== The problem ==
Repeat every record exactly, omitting the pictures.
:: Given data
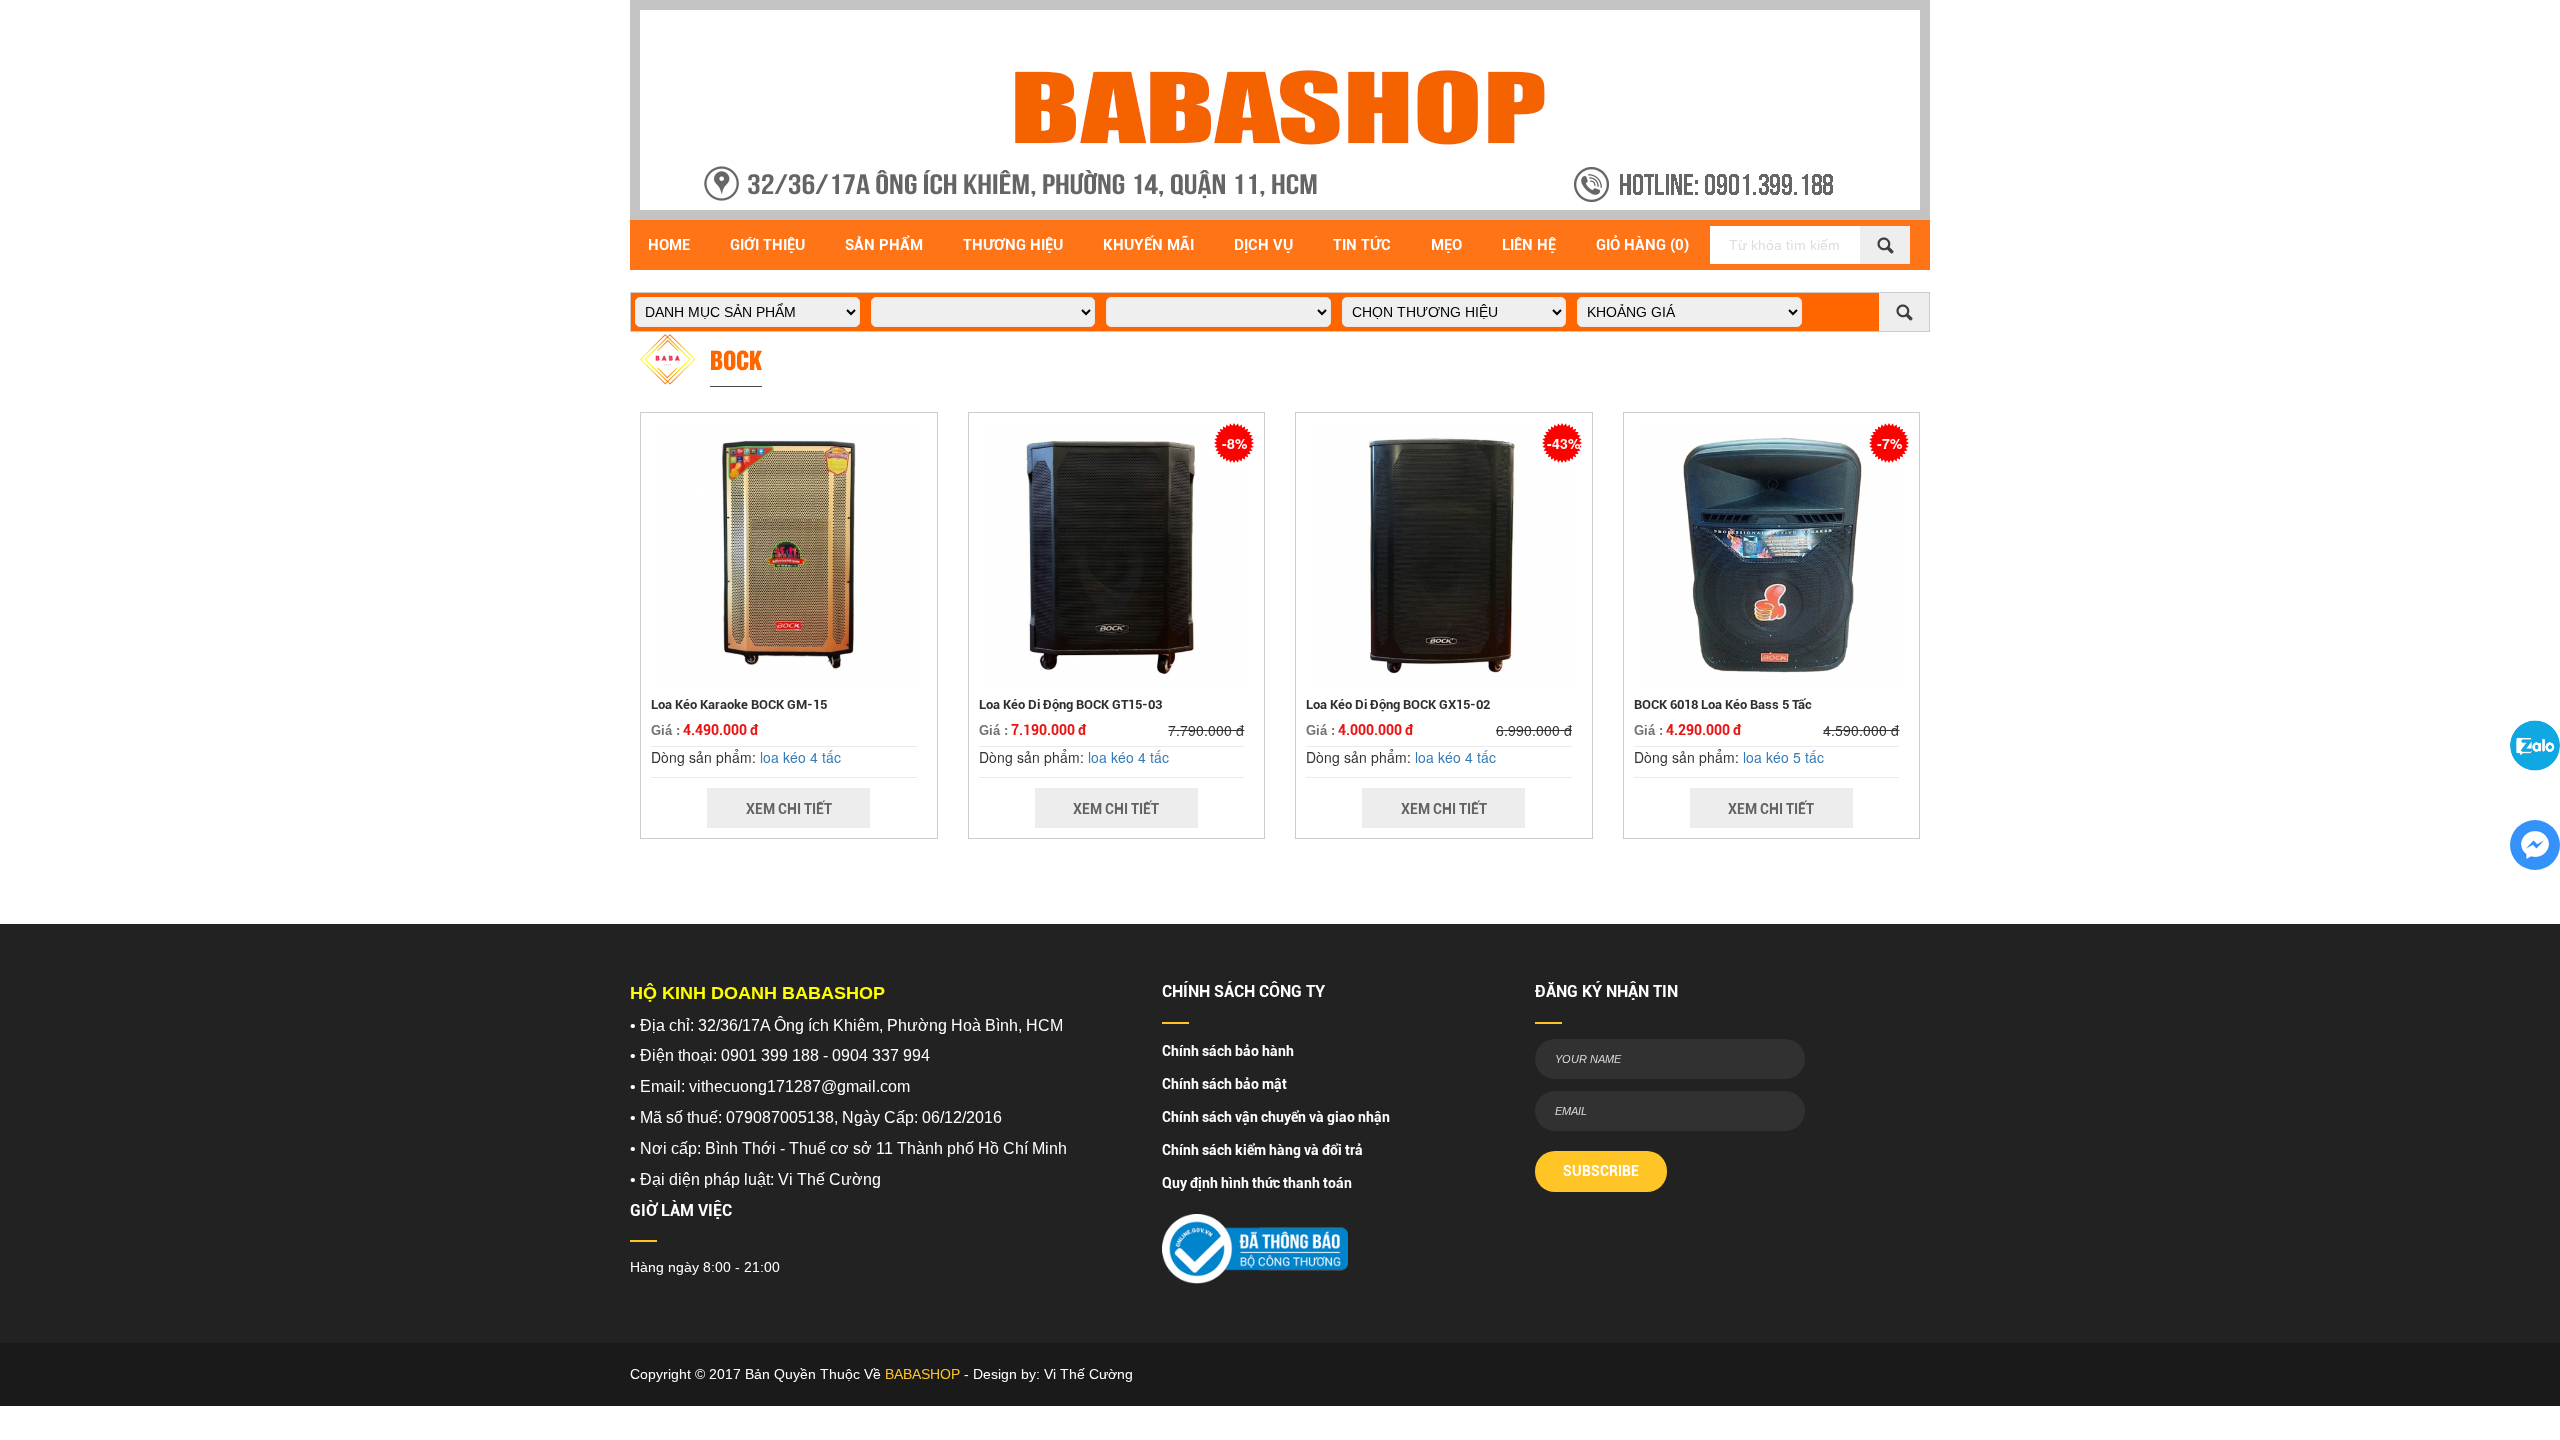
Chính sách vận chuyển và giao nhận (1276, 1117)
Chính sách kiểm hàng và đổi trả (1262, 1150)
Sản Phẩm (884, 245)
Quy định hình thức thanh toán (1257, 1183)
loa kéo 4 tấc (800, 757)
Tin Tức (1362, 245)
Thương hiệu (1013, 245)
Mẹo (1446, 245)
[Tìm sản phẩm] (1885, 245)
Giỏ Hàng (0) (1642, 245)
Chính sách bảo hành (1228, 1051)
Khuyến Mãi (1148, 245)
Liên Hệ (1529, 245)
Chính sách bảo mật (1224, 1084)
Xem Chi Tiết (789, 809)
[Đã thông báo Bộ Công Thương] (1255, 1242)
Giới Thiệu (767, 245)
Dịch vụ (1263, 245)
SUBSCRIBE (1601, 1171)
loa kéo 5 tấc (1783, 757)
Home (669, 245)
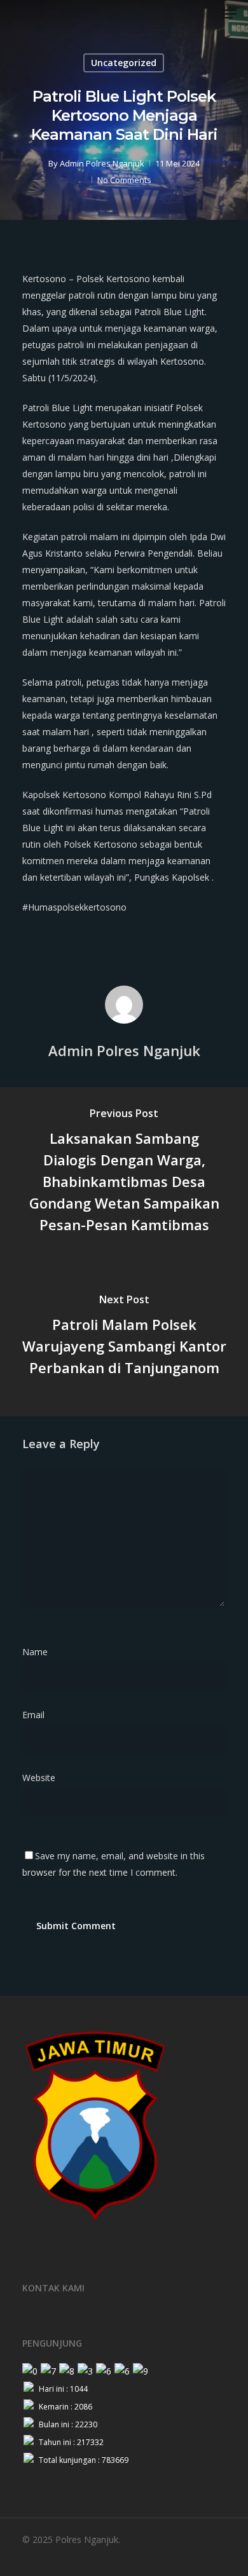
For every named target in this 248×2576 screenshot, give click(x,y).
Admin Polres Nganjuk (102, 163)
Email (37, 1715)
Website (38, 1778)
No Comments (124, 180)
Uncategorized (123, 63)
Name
::::
== Result of this task ==
Chính sách vận chuyển và giao nhận (1276, 1117)
Chính sách kiểm hàng và đổi trả (1262, 1150)
Sản Phẩm (884, 245)
Quy định hình thức thanh toán (1257, 1183)
loa kéo 4 tấc (800, 757)
Tin Tức (1362, 245)
Thương hiệu (1013, 245)
Mẹo (1446, 245)
[Tìm sản phẩm] (1885, 245)
Giỏ Hàng (0) (1642, 245)
Chính sách bảo hành (1228, 1051)
Khuyến Mãi (1148, 245)
Liên Hệ (1529, 245)
Chính sách bảo mật (1224, 1084)
Xem Chi Tiết (789, 809)
[Đã thông báo Bộ Công Thương] (1255, 1242)
Giới Thiệu (767, 245)
Dịch vụ (1263, 245)
SUBSCRIBE (1601, 1171)
loa kéo 5 tấc (1783, 757)
Home (669, 245)
For every named target in this 248×2576 screenshot, give click(x,y).
Admin Polres Nganjuk (102, 163)
Email (37, 1715)
Website (38, 1778)
No Comments (124, 180)
Uncategorized (123, 63)
Name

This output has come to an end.